Repeat each record below exactly, dropping the pictures.
Start of Block
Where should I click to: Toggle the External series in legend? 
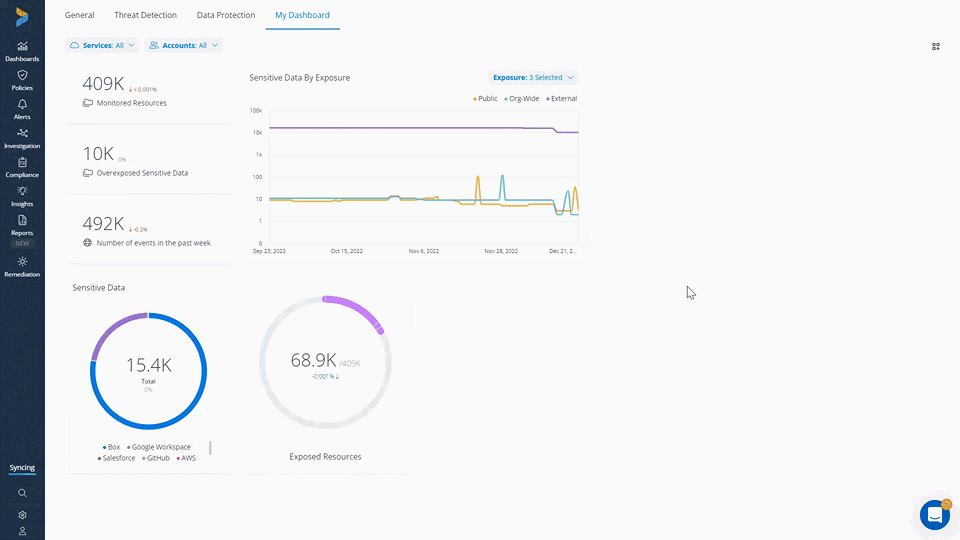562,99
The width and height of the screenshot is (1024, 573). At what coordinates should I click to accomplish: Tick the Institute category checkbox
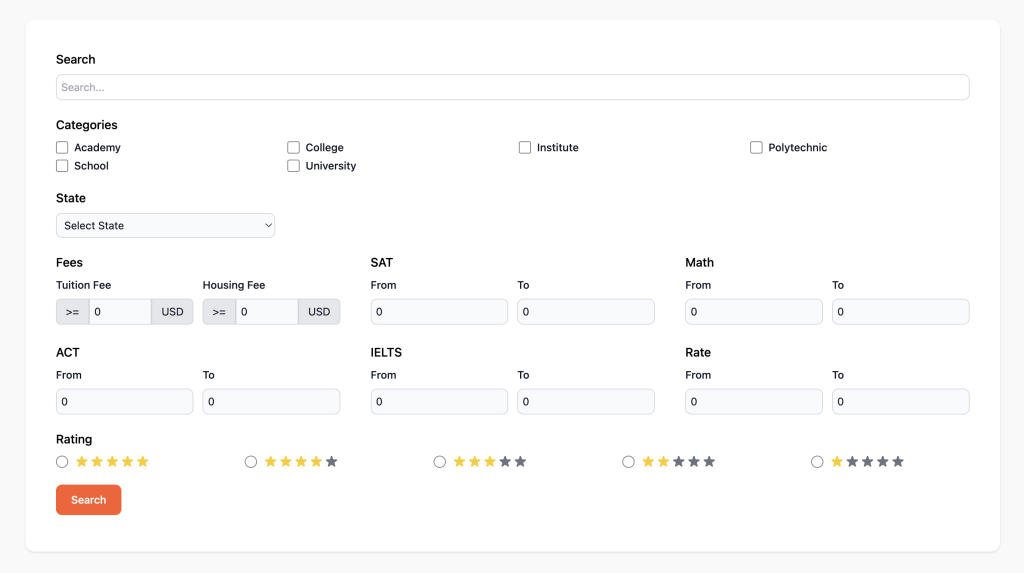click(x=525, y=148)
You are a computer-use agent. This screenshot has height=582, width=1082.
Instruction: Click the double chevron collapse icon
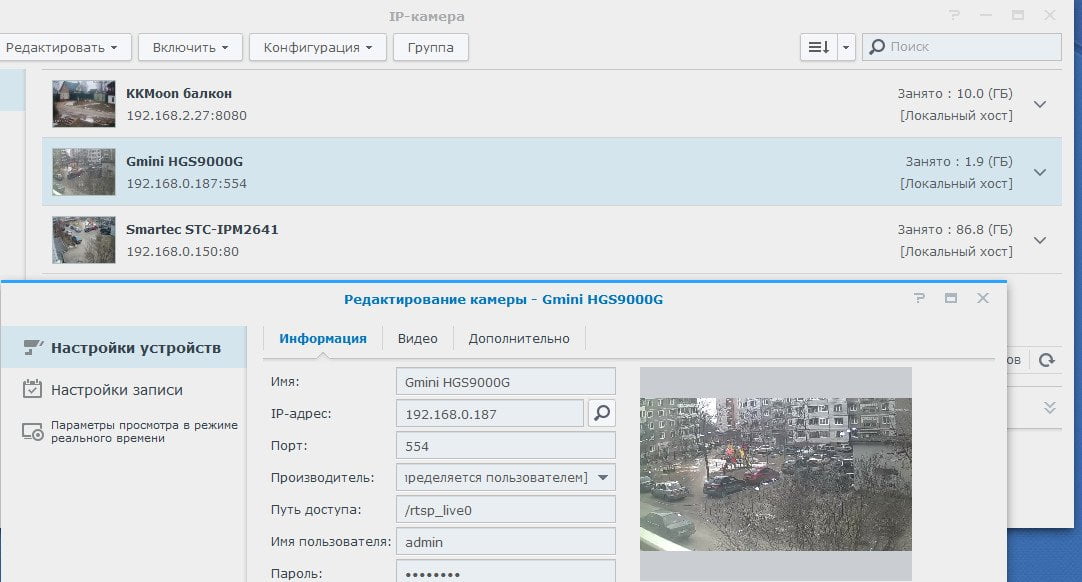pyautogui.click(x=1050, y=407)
End of Block
• PROBLEM SOLUTION:
Where should I click to: Toggle the External series in legend? 
562,99
The width and height of the screenshot is (1024, 573). At what coordinates should I click to accomplish: Tick the Institute category checkbox
click(x=525, y=148)
You are a computer-use agent. This screenshot has height=582, width=1082.
Instruction: Click the double chevron collapse icon
pyautogui.click(x=1050, y=407)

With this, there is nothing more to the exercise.